**RECORDS TO PROCESS**
%%
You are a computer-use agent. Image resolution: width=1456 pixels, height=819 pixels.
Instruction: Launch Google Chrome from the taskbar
%%
%%
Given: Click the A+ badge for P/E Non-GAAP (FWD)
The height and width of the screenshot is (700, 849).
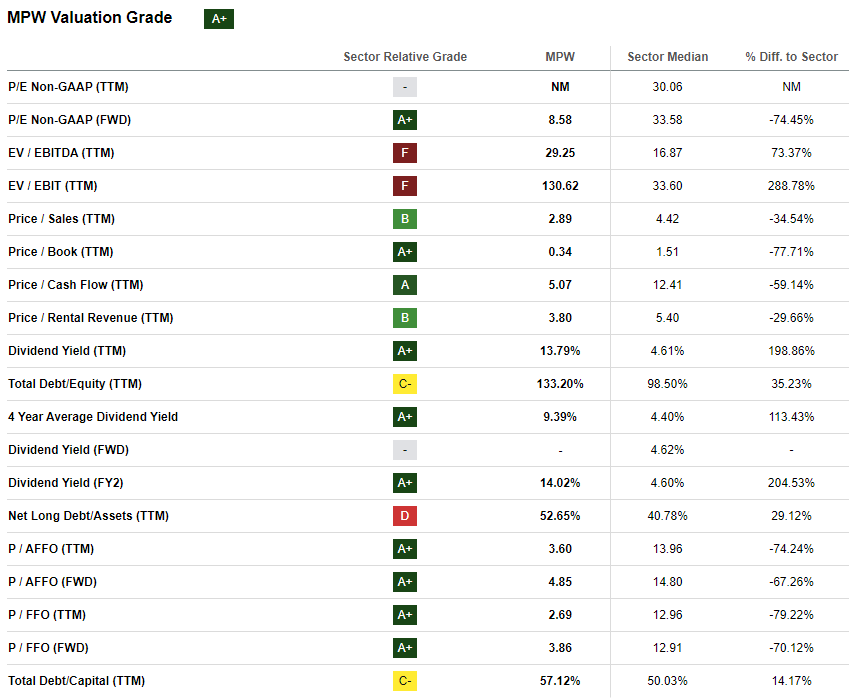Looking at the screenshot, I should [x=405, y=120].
%%
%%
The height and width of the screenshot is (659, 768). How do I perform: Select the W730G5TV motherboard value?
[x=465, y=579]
%%
**WORK TO COMPLETE**
The exact lines of the material above starting at the one that contains "You are a computer-use" and ending at the one that contains "Instruction: Launch Google" are what to retype; leave out everything else.

**SOLUTION TO THE EXERCISE**
You are a computer-use agent. Image resolution: width=1456 pixels, height=819 pixels.
Instruction: Launch Google Chrome from the taskbar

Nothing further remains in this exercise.